Scott Brinton

To our proud grads — it'll be OK

Posted

As 1984 came to a close, it turned out that George Orwell’s Big Brother had not taken over the nation. I was a junior at Longwood High School, in Suffolk County, and, still free to determine my fate, I decided what I wanted to be when I grew up — a journalist. I can’t fathom why I loved –– and still love –– to write. I just do.

So, when I reached senior year, I applied to the Newhouse School of Journalism at Syracuse University. On a campus tour, the Newhouse guide filled my head with wild-eyed dreams of studying in London during my junior year of college. With a 20 percent acceptance rate to the school, though, I wondered whether I’d get in.

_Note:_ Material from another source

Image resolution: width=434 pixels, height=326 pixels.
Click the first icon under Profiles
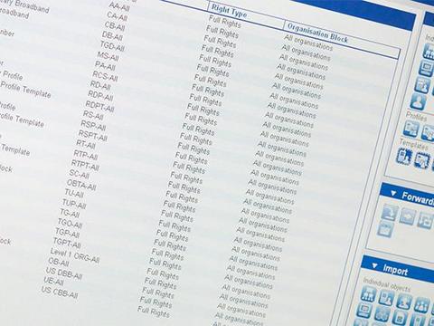tap(411, 129)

I was thrilled when I was admitted. Then reality sank in. I had to figure out how to pay for this very expensive school. Back then, tuition, room and board at a private university ran $16,000 a year, which was an enormous sum for a middle-class family. It still is. After factoring in scholarships, student loans and a generous “family contribution,” I came up short.

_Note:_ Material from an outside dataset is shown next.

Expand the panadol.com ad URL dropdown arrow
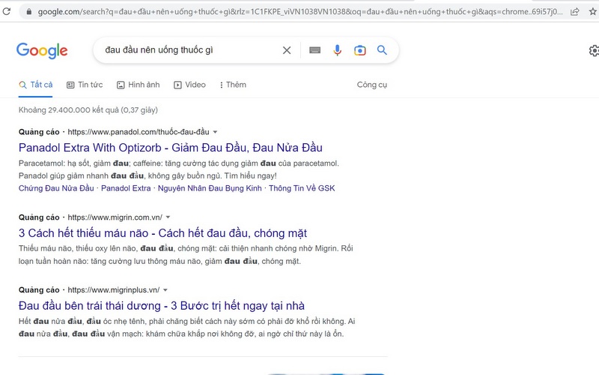 coord(215,132)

My dad, a special-education music teacher, had recently had a triple bypass that saved his life, but the operation left my parents with a pile of co-payments. My dad kept working, even though he could have retired. My mom, an art teacher, worked three jobs. They wanted to make sure that my brother and I could go to college. Through them, I learned what a parent’s love means.

They could have taken out loans to cover the shortfall, but I couldn’t ask them to do that, so I opted for significantly-less-expensive Geneseo, the State University of New York’s “public ivy,” set amid the rolling hills of western New York. I intended to transfer to Syracuse in my junior year, but I never did.